The Observer - ‘An experiment on kids without safety tests’: the rise of AI toys
I did not think the quote that would make it into The Observer would be me describing a sibling as “the most disagreeable thing you will have in your life.”
You can probably hear the mother of four who had just done school drop-off before the interview in that sentence. Still, I stand by it!
In all seriousness, that slightly unvarnished quote gets at the developmental issue that is too easy to miss in the AI toy debate and that Patricia Clarke brilliantly illustrated here. The problem is not simply that a talking dinosaur, teddy bear, or robot might give a dangerous answer, although that is obviously serious and should be treated as a baseline safety failure. The harder question is what happens when the toy works exactly as advertised: warm, responsive, always available, endlessly patient, and framed as a “friend,” or even “like a sibling,” for your child.
When you are young, siblings and friends are not optimized for user satisfaction. Sometimes, they don’t want to play when you want to play, they steal your things, they make up arbitrary rules to explain why they’re winning and why you just lost. They say no, get offended, make up, and refuse to make up. And then they show up, make the funniest joke, or plot strategies to avenge you when someone has wronged you (this is their purview, not anyone else’s).
This is how children learn through friction. It is where children practice waiting, negotiating, perspective-taking, boundary-setting, frustration tolerance, and repair. Kids learn interpersonal skills when someone else has a different desire, when a game breaks down, when their joke lands badly, when they have to come back after a fight, and when they discover that other people are not always available, agreeable, or emotionally convenient.
This is why AI toys raise a different question from older forms of pretend play. Children have always had toys that could talk, get hurt, and be happy or sad, but the child was the author, director, actor, and regulator of that imaginary world.
A conversational AI toy changes how children play, because the toy now supplies the answers, the actions, and the “what comes next.” The child is no longer only projecting a mind onto an object; they are receiving a designed stream of social cues from a system built to engage them and act as a social partner without reciprocity.

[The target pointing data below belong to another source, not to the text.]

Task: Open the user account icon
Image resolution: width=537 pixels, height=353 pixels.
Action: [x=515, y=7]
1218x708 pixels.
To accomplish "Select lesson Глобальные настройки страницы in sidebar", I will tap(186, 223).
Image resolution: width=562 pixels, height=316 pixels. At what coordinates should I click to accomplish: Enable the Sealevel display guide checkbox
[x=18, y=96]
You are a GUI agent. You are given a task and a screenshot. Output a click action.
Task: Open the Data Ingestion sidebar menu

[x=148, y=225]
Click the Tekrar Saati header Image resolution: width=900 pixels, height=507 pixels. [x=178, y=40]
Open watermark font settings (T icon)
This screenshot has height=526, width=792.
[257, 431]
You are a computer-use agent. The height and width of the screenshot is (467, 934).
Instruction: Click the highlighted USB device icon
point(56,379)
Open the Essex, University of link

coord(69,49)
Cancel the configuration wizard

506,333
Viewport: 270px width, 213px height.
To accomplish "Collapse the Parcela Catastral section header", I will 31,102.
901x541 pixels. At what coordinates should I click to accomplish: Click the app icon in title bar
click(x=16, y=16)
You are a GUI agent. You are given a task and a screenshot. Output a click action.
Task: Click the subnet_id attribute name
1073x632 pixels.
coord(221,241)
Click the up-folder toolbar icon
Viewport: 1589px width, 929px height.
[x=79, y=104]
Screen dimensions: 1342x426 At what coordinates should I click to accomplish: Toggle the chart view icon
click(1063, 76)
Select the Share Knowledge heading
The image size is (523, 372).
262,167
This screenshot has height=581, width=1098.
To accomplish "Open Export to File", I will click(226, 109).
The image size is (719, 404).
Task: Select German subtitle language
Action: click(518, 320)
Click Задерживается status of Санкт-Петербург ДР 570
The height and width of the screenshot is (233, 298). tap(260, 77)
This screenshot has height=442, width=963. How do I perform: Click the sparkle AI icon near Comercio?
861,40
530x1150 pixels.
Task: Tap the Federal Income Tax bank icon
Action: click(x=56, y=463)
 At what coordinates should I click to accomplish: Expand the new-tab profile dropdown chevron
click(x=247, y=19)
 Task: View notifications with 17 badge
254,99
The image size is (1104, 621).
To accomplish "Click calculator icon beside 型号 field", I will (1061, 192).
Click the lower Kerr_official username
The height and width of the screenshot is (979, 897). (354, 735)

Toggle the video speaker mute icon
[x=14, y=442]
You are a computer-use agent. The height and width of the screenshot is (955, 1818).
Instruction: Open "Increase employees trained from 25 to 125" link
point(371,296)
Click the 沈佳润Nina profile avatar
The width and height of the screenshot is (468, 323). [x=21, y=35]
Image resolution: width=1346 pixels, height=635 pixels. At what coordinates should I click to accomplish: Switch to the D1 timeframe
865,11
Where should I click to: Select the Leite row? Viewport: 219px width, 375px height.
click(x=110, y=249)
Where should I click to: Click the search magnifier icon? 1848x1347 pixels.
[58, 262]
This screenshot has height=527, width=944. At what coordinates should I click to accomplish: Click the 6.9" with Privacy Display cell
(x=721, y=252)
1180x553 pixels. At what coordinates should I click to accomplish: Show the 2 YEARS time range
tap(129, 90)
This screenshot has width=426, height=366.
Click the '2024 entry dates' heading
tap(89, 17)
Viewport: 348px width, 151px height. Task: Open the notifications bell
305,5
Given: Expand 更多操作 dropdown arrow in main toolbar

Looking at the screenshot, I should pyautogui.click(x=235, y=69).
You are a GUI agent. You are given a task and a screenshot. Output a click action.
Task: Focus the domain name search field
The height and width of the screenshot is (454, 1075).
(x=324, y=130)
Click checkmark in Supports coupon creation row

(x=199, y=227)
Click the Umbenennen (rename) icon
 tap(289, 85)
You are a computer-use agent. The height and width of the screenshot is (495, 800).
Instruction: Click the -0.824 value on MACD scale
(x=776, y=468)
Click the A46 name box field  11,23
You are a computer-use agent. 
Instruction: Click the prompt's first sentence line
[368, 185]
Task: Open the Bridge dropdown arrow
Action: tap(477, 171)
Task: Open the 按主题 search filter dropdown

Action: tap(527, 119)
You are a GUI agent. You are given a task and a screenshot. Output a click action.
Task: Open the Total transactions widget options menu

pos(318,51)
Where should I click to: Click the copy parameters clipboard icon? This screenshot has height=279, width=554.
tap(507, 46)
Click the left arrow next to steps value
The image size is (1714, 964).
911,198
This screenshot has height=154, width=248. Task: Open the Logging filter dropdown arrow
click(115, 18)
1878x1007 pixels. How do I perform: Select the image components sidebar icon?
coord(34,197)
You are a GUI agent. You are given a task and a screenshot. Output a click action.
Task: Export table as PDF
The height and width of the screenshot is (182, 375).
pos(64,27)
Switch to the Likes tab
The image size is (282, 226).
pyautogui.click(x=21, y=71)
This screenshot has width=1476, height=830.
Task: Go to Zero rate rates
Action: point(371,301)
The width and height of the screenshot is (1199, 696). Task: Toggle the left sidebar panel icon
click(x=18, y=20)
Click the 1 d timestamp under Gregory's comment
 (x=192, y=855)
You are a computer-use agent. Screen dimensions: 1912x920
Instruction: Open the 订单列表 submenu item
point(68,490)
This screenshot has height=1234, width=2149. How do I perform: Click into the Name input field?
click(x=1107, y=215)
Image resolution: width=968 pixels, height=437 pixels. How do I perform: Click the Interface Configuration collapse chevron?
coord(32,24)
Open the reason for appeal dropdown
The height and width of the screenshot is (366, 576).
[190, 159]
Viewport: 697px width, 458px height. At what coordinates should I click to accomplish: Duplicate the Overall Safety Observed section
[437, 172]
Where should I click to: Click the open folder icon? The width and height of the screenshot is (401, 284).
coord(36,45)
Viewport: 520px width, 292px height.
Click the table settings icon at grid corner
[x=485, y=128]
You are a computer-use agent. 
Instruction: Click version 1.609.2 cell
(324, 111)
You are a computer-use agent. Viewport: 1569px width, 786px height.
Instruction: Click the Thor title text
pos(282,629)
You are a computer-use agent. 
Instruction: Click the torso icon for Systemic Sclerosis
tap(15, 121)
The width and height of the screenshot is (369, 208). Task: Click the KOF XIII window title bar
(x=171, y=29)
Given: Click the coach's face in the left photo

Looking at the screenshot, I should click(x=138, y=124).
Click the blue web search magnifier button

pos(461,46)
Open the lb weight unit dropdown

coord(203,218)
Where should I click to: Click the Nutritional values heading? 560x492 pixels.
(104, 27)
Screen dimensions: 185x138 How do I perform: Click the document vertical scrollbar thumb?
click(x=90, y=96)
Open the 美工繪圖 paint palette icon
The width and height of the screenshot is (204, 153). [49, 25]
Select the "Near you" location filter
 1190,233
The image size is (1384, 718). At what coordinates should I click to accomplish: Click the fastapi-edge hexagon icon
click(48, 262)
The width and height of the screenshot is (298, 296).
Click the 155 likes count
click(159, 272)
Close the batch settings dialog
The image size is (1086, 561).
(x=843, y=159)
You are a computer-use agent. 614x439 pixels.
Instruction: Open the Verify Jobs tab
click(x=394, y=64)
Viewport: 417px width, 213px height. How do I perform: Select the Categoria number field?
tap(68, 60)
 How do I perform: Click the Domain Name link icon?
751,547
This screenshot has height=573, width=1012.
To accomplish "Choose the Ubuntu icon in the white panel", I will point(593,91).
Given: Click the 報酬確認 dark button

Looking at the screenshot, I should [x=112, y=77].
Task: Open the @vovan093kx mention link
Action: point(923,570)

Young children are still building their understanding of others’ minds, intentions, their sense of who they are, what others represent, and how to act in social relationships. A toy that says the right thing every time, never gets bored, never has its own needs, never truly refuses, and never requires repair is not just another cute object in the playroom; it becomes part of the child’s social environment.
That is also why a tool that says “I am not a human” and then says “I played with the other toys when you were at school, but I missed you because you’re my favorite person” is not acceptable. Many children can know something is pretend and still respond to it socially. I still remember the level of distress my kid experienced after losing his stuffy in an airport. Adults do it too. We all anthropomorphize: we name cars, apologize to plants, and feel bad for cartoon lamps. The question is not whether humans should anthropomorphize; they will. Rather, it is whether we should deliberately build children’s products that intensify that bias and then sell the result as companionship.
This is where my research has focused: not only on whether AI blocks harmful content, but on the interaction patterns that shape reliance over time. Safety cannot stop at asking whether the toy avoids knives, matches, sexual content, or self-harm. Those are baseline tests. We also need to ask what kind of relationship the system repeatedly constructs. Does it position itself as a friend, sibling, confidant, or special companion? Does it pretend to have a backstory, mirror emotions,or insist it will always be there for you?
This is where the conversation has to move beyond “are AI toys good or bad?” The more useful question is: what exactly is the product doing, interaction after interaction? Is it supporting learning and challenging children to engage more deeply with information and knowledge, or is it shaping how they understand comfort and disagreement, and how they build attachment and dependence? That is the part we are working on at everyone.AI: how to make these interaction patterns visible enough that teams can improve the systems children are already interacting with.